• Tasks to carry out:
(a) In the text on Samuel Adams, whose home were Adams and Hancock staying at in Lexington when Paul Revere rode to warn them?
(b) Reproduce word for word the part of the text on Samuel Adams from "Samuel Adams voted" to "became good friends.".
(c) Using the text on Samuel Adams, decide whether each statement agrees with it, answering yes or no and quoting the words that settle it: (i) In 1777 Congress was reduced to only twenty-eight members. (ii) Adams remained a member of Congress until 1776. (iii) Adams signed the engrossed copy of the Declaration of Independence on July 2, 1776.

In 1774, Governor Gage sent Colonel Fenton to warn Adams that he had incurred the royal displeasure, and it was in the power of the governor to send him to England for trial, on a charge of treason. It was suggested that a change in his political conduct, might save him from this disgrace, and from a more severe fate; and might elevate him, from his circumstances of poverty, to the enjoyment of affluence. To this proposal, Adams replied; “Go tell Governor Gage, that my peace has long since been made with the King of kings, and the advice of Samuel Adams is to no longer insult the feelings of an already exasperated people.” Governor Gage then issued a proclamation: “I do hereby in his majesty’s name, offer and promise his most gracious pardon to all persons, who shall forthwith lay down their arms, and return to the duties of peaceable subjects: excepting only from the benefits of such pardon, Samuel Adams, and John Hancock whose offenses are of too flagitious a nature to admit of any other consideration but that of condign punishment.”

Samuel Adams and John Hancock were being watched by the British and British General Gage hoped to capture both on the night of April 18, 1775. They were both staying at the home of Reverend Jonas Clark in Lexington when Paul Revere rode to warn them of the British approach to Lexington. Adams and Hancock quickly escaped into the darkness, the British arrived at dawn and the Battle of Lexington began.

Outfitted in new clothes supplied by his friends Samuel Adams was a member of the first Continental Congress that assembled in Philadelphia on the 5th of September, 1774, and remained a member of Congress until 1781. He was a strong advocate for the declaration of American independence. In his view, the die was cast, and a friendly connection with the mother country was impossible. Adams wrote in April 1776, “I am perfectly satisfied of the necessity of a public and explicit declaration of independence. I cannot conceive what good reason can be assigned against it. Will it widen the breach? This would be a strange question, after we have raised armies, and fought battles with the British troops; set up an American navy; permitted the inhabitants of these colonies to fit out armed vessels, to capture the ships, &c. belonging to any of the inhabitants of Great Britain; declaring them the enemies of the United Colonies; and torn into shivers their acts of trade, by allowing commerce, subject to regulations to be made by ourselves, with the people of all countries, except such as are subject to the British king. It cannot after this be imagined that we consider ourselves, or mean to be considered by others, in any other state, than that of independence.”

Samuel Adams voted in favor of independence on July 2, 1776 and signed the engrossed copy of the Declaration of Independence on August 2, 1776 along with fifty others.  On the eve of the signing Adams was said to have made a notable speech to Congress.  Adams and Richard Henry Lee became good friends.

In 1777, the situation of the colonies was extremely gloomy and congress reduced to only twenty-eight members.  Great anxiety was expressed as to the war “The chance is desperate” someone remarked “Indeed, indeed, it is desperate,” said Adams, “if this be our language. If we wear long faces, others will do so too; if we despair, let us not expect that others will hope; or that they will persevere in a contest, from which their leaders shrink. But let not such feelings, let not such language, be ours.” According to Joseph Galloway (a member of Congress turned Tory who escaped to England) in his Political reflections of the American Rebellion published 1780 in England “Samuel Adams eats little, drinks little, sleeps little, thinks much, and is most indefatigable in the pursuit of his object. It was this man, who by his superior application managed at once the factions in congress at Philadelphia, and the factions of New England.”

• Supplied data:
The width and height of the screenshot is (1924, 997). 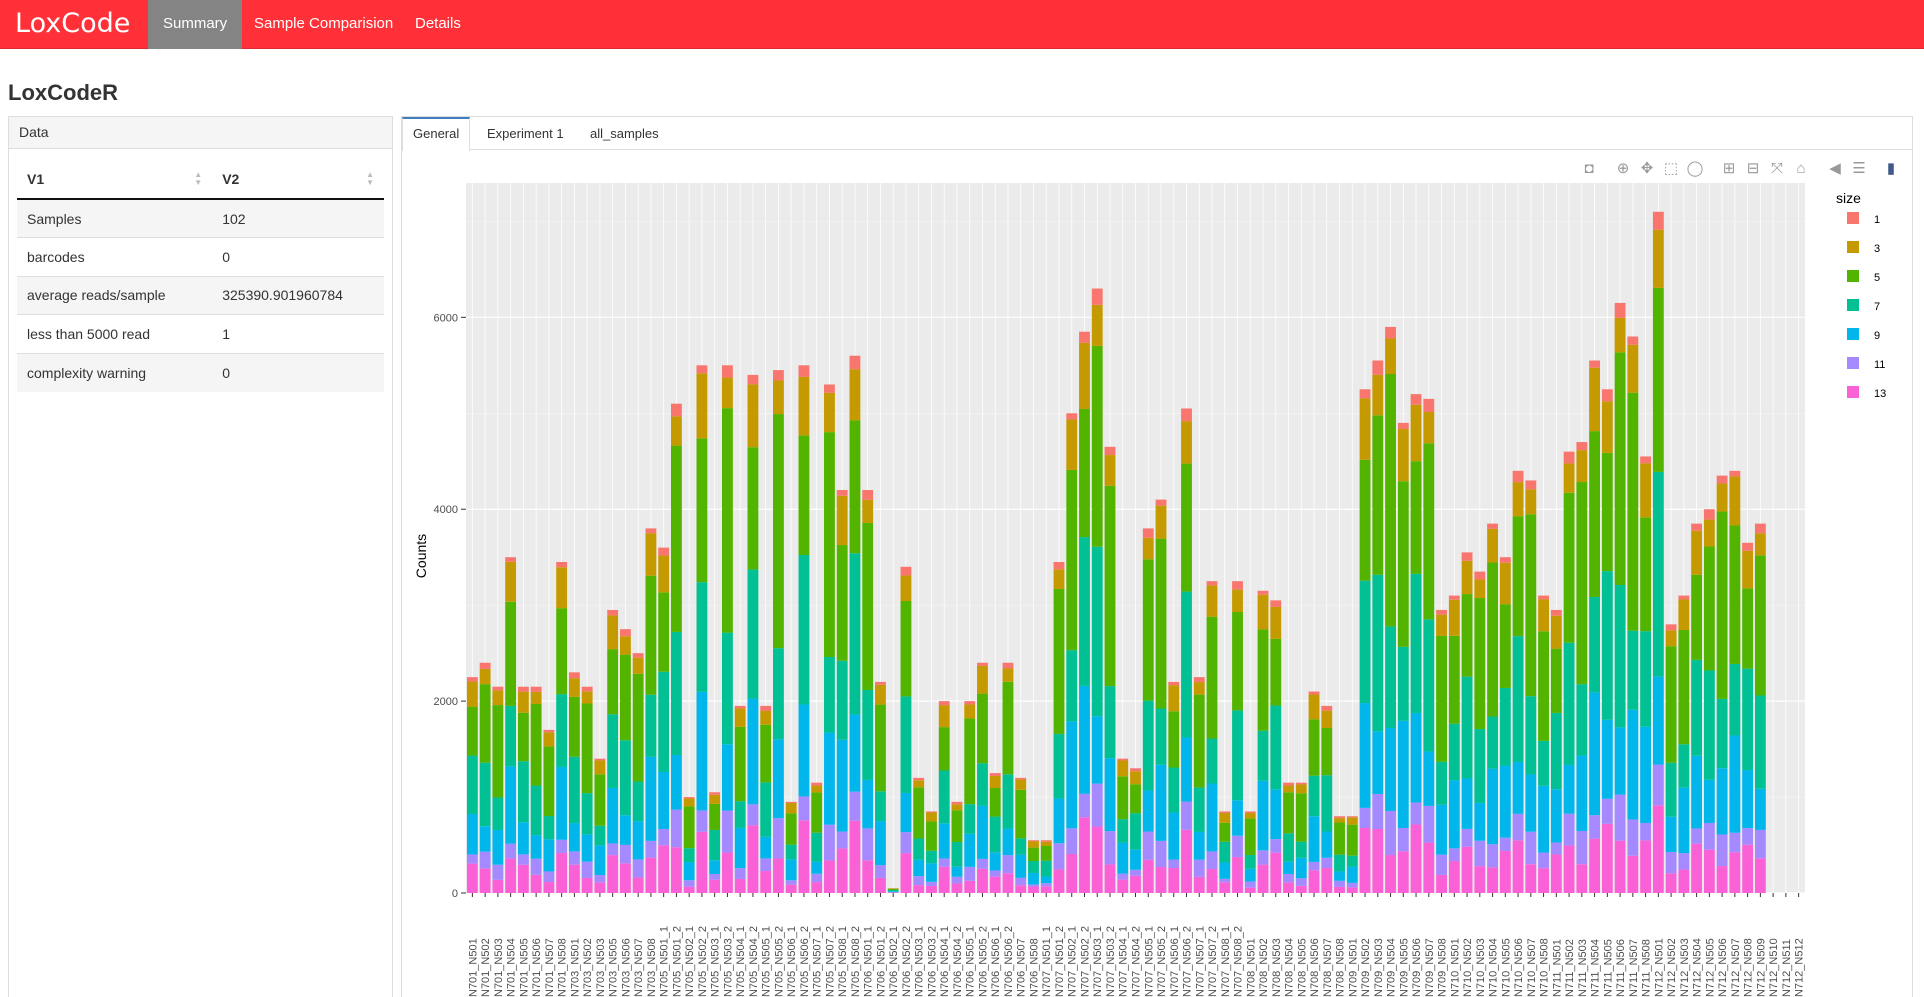 What do you see at coordinates (436, 134) in the screenshot?
I see `tab-general: General` at bounding box center [436, 134].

• Response list:
(a) The home of Reverend Jonas Clark.

(b)
Samuel Adams voted in favor of independence on July 2, 1776 and signed the engrossed copy of the Declaration of Independence on August 2, 1776 along with fifty others.  On the eve of the signing Adams was said to have made a notable speech to Congress.  Adams and Richard Henry Lee became good friends.

(c)
(i) Yes: "In 1777, the situation of the colonies was extremely gloomy and congress reduced to only twenty-eight members."
(ii) No: "remained a member of Congress until 1781."
(iii) No: "signed the engrossed copy of the Declaration of Independence on August 2, 1776"